§ Exercise
In the horse vaccine passage below, repeat word for word the part that begins with the words containing "Getting the most" and ends with "time them appropriately.".

§ Text passage
------------------------

Getting the most out of your horse’s vaccines is based on when they are given. Some diseases are prevalent year-round while others are a risk only at certain times of the year. Horses that travel may need additional boosters throughout the year. Here’s a guide to the most common vaccines and how to time them appropriately.
Mosquitoes serve as vectors for Eastern (EEE) and Western (WEE) forms of equine encephalomyelitis as well as West Nile virus (WNV). The best efficacy of these vaccines lasts for 5-6 months, although many products are labeled as protective for a year. To provide your horse with maximum protection, it is ideal to immunize against EEE, WEE, and WNV 2-4 weeks before the onset of mosquito season. The timing of mosquito hatching varies depending on geographic locale, so discuss with your veterinarian when the best time is to schedule an appointment for your horse’s spring vaccines. In warm climates without a winter freeze, boosting twice a year against these mosquito-borne viruses might be necessary, especially during periods of viral outbreaks.

------------------------

Dataset excerpts
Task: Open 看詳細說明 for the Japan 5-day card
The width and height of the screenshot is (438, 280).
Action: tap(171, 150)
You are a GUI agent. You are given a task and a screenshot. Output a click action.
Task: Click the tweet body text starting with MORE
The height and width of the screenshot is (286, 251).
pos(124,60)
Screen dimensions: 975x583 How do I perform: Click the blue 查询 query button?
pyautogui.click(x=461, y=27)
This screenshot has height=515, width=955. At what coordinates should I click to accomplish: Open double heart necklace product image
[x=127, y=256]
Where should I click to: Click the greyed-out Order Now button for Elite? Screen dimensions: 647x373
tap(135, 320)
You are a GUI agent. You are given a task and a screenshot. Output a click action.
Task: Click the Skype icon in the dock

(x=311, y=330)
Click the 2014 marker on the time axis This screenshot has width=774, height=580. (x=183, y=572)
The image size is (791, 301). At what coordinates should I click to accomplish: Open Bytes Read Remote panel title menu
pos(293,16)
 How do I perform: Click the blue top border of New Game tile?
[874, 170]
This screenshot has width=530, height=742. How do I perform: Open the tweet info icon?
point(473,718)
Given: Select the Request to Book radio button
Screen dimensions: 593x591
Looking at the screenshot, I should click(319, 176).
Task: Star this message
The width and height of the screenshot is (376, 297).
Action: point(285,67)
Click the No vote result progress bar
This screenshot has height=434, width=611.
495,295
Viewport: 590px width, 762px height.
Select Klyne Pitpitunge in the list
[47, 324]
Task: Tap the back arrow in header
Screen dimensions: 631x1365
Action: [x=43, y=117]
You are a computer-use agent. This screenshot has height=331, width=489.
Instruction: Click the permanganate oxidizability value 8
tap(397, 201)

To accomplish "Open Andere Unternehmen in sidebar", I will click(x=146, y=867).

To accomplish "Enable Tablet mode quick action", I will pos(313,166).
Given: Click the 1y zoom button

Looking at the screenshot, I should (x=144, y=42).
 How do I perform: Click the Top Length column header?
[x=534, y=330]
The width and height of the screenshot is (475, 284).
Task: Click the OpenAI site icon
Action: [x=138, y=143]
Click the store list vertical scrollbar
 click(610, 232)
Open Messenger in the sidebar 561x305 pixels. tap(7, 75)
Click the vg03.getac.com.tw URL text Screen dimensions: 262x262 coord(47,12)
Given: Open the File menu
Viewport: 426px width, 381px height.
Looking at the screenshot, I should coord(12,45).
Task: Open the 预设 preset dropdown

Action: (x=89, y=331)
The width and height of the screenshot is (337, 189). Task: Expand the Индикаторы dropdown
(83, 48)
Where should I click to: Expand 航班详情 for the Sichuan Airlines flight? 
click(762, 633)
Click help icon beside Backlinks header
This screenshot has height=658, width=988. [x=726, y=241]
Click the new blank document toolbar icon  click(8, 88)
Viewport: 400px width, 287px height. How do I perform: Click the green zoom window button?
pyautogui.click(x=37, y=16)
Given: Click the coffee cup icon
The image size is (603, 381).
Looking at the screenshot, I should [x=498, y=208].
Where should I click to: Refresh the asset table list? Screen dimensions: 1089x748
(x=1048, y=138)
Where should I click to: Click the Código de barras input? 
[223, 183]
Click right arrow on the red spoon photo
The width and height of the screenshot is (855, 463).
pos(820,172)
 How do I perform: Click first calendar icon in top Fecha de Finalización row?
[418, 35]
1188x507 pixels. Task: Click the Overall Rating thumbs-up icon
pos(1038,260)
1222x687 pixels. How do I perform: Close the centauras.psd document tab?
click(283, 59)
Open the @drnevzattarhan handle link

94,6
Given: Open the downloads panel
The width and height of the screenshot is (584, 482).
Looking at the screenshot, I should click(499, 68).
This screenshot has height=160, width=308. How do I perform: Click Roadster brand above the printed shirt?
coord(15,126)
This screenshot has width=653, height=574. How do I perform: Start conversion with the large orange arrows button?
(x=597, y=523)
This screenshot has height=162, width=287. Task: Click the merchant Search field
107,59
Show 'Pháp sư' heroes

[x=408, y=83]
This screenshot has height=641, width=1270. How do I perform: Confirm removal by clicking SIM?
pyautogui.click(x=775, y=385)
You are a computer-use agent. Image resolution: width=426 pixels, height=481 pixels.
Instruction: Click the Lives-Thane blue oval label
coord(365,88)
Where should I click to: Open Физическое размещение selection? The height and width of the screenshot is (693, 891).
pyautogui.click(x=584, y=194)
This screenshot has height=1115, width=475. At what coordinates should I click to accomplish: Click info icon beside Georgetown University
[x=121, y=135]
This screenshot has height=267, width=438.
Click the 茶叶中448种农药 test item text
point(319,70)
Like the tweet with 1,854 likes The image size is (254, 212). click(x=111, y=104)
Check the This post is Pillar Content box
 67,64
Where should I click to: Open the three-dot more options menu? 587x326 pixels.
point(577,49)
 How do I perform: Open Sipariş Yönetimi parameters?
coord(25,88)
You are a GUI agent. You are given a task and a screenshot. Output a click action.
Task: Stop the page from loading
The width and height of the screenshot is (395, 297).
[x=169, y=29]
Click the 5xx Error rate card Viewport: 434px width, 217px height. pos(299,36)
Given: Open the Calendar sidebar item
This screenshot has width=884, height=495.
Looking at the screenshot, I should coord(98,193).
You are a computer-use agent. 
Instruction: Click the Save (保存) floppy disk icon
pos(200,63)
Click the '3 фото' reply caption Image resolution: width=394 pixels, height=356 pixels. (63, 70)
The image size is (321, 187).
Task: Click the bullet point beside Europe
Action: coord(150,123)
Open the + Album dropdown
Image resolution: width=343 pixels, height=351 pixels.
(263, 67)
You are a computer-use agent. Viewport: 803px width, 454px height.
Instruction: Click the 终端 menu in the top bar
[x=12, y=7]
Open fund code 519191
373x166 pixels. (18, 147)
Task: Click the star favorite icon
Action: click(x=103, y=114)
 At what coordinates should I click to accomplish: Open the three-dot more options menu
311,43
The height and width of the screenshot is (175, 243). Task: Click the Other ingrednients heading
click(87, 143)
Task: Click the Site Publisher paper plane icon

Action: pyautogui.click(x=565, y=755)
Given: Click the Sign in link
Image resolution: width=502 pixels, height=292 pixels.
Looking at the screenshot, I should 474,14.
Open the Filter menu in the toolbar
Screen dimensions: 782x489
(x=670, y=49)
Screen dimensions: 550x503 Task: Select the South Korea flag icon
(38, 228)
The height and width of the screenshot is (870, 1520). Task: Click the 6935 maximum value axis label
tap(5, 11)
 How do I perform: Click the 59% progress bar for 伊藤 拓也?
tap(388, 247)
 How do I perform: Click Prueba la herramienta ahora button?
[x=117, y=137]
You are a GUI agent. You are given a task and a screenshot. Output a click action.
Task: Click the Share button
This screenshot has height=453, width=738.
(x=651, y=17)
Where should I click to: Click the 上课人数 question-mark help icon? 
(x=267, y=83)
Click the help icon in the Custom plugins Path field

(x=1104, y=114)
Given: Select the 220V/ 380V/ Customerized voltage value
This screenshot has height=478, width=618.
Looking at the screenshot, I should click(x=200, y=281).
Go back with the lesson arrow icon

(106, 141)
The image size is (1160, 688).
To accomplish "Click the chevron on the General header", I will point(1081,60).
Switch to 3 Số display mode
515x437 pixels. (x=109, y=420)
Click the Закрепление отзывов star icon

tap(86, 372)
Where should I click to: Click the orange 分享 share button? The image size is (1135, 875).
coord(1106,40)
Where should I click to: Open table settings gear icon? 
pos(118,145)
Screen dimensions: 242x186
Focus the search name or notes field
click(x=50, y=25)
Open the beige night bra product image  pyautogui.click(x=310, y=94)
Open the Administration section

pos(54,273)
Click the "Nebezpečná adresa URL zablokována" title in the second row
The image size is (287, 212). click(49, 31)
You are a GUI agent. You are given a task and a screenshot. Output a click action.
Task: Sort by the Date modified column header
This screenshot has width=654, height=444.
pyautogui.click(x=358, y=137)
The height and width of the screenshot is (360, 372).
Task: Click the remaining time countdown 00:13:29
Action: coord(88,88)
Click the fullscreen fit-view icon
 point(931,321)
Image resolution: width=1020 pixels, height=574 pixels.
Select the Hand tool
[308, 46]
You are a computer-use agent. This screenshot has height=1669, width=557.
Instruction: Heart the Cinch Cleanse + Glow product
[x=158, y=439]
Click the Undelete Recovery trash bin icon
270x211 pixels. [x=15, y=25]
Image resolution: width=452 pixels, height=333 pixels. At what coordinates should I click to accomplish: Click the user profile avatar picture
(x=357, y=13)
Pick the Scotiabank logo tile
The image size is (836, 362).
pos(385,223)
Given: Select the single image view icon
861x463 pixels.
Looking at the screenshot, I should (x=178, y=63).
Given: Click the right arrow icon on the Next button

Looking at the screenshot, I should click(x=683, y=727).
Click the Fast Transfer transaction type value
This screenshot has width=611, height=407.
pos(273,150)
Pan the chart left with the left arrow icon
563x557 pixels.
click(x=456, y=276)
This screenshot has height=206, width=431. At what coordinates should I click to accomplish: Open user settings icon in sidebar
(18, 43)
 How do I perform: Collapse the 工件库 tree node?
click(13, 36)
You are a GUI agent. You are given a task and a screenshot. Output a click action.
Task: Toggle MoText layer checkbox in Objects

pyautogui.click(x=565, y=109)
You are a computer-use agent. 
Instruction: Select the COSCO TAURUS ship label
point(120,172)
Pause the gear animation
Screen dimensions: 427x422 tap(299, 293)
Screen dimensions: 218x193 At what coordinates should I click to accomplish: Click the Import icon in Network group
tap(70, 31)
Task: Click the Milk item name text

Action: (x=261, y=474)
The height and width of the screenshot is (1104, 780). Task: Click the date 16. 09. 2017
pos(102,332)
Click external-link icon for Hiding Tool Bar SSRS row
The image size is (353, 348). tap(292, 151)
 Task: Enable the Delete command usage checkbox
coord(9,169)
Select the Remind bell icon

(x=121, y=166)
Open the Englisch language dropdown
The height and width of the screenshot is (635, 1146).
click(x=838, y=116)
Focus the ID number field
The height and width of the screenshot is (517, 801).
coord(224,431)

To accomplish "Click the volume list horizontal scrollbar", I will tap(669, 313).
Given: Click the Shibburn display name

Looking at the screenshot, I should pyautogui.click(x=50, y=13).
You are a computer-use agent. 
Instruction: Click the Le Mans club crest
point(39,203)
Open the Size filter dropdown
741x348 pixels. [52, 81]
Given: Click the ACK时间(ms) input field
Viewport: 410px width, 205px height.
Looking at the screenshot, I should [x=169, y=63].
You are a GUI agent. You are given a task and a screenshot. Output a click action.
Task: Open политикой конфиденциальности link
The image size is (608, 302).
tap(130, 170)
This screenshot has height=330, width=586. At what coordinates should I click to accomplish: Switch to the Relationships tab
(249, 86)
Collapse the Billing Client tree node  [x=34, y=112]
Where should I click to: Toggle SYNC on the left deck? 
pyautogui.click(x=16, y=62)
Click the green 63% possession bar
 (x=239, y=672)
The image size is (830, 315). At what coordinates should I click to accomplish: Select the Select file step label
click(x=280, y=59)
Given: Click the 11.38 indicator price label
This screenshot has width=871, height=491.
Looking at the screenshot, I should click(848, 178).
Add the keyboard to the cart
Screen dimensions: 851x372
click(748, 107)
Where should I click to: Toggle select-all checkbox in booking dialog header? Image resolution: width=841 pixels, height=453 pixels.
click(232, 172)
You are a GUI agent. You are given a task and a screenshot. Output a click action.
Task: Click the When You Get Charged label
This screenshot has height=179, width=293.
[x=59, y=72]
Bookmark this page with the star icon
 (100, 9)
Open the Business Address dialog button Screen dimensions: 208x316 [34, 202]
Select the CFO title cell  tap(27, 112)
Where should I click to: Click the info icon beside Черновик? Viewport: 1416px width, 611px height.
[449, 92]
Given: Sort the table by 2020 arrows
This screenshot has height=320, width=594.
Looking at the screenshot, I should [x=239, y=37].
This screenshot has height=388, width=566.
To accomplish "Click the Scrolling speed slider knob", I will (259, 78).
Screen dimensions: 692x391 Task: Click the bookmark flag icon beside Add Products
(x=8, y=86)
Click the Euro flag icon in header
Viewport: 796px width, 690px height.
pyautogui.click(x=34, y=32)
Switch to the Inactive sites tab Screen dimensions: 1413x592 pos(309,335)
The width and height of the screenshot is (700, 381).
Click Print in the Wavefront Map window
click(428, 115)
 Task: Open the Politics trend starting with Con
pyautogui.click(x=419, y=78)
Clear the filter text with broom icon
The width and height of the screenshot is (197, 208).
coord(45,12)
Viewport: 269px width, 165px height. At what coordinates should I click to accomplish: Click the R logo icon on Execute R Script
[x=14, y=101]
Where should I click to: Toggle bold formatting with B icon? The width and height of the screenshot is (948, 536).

------------------------

§ Solution to the problem
Getting the most out of your horse’s vaccines is based on when they are given. Some diseases are prevalent year-round while others are a risk only at certain times of the year. Horses that travel may need additional boosters throughout the year. Here’s a guide to the most common vaccines and how to time them appropriately.